Ульяна еще отсыпалась после бессонной ночи, когда в квартиру заявилась бабка Соня. Мать стирала, Танька, не поднимавшаяся раньше двенадцати, тоже спала, так что дверь Соне опрометчиво открыла еще толком не продравшая глаза Каролина, разгуливавшая по дому в короткой футболке, едва прикрывающей круглую попку.
– Выставила ляхи свои, – зло буркнула Соня, тяжело отдуваясь после подъема. – Ох, забрались на самую верхотуру, не могли на первом этаже квартиру купить… Стул дай! Римка! Римка, где ты лазишь?
Римма высунулась из ванной, вытирая на ходу мокрые руки. Каролина приволокла с кухни табуретку, с грохотом поставила перед Соней и, фыркнув, пошла было в спальню досыпать, как вдруг Соня больно шлепнула ее по попке. Каролина взвизгнула и, взбрыкнув ногами, умчалась, прокричав что-то вроде: «Ненормальная!»
– Ишь, жопу отъела, кобыла, – зло сказала старуха. – А ты, Римка, сажай, сажай их на шею. Так в гроб и сойдешь с ними на хребту.
– Здравствуй, Соня, – нелюбезно сказала мать. – Чего вдруг пожаловала?
– Взяла и пожаловала, и тебя не спросила. Что ж я, к родне зайти не могу, коль дочери к отцу глаз не кажут? Привет хочу передать. Жив-здоров ваш папаша, чувствует себя прекрасно.
– Я вроде не спрашивала, как он себя чувствует, – холодно сказала Римма.
– Ты спросишь, дождешься от тебя… Чаю дай! Упрела, пока дошла…
Из комнат одновременно вышли отчаянно зевающая Ульяна, и рассерженная Танька, которой успела наябедничать Каролина. Увидев Соню, обе замерли и уставились на старуху, не подумав даже поздороваться. Соня по очереди оглядела сестер, скинула старый платок, обнажив седую голову, и, задержав взгляд на Ульяне, проворчала:
– Проспите все царствие небесное. Весь город на ушах. Пока дошкандыбала, мне сто раз впихивали в руки баночки для помирающей, груздики, огурчики… А она вона, стоит как ни в чем не бывало, и помирать не собирается…
Поднявшись с табуретки, Соня, охая и вздыхая, прошла на кухню, где Римма уже наливала ей чай.

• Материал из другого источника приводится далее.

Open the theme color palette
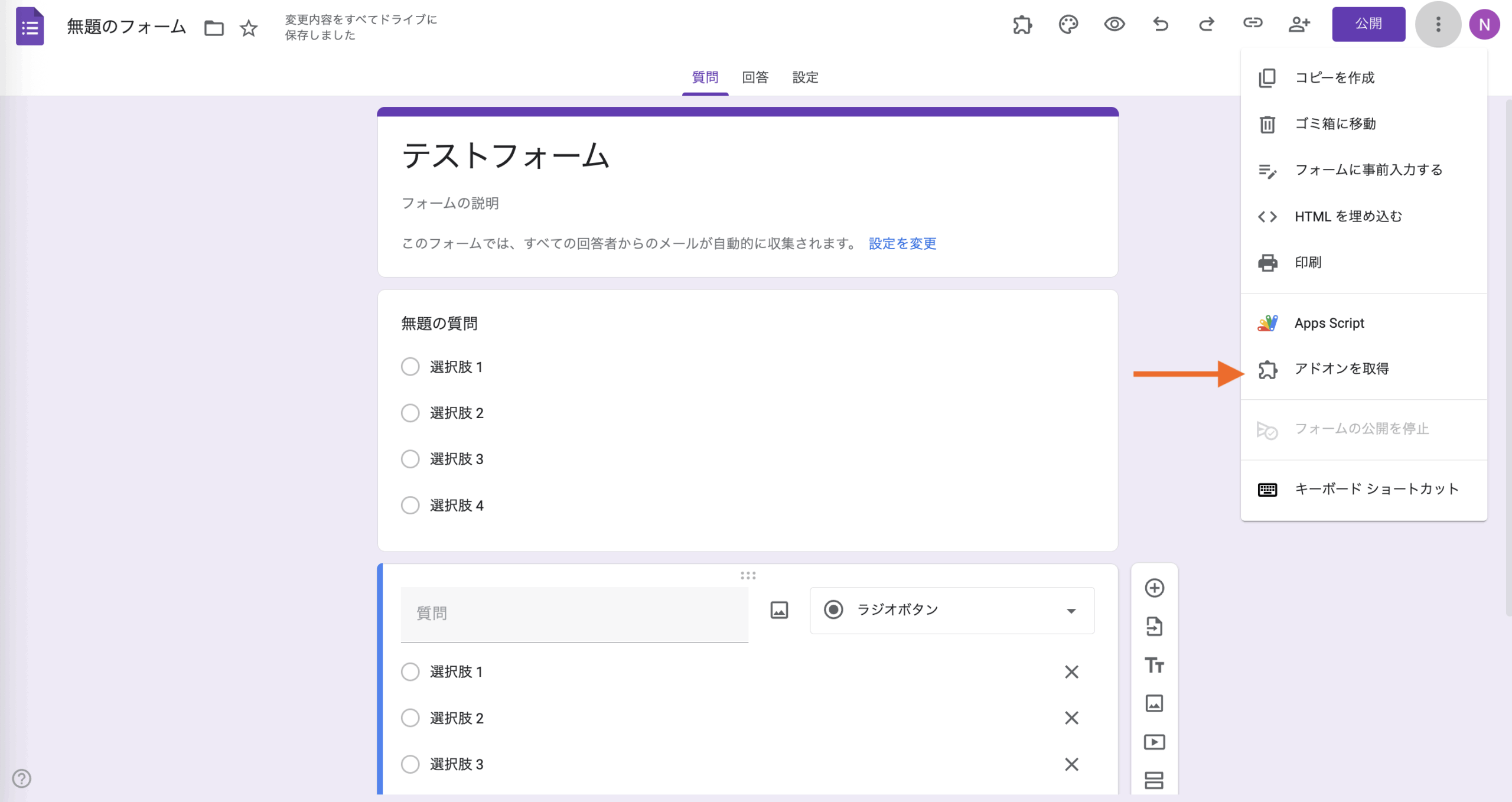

Соня уселась у окна, отлила чай в блюдечко и стала шумно пить, заедая каждый глоток размоченной в кипятке сушкой. Зубы у нее, несмотря на старость, работали, как хлеборезка. Ульяна раздраженно посмотрела на это старое, обрамленное сединой, лицо, с маленькими, бутылочного цвета, глазками, крупным носом, и подумала, что Соня удивительно похожа на бультерьера, злобного и опасного, готового в любой момент вцепиться в горло.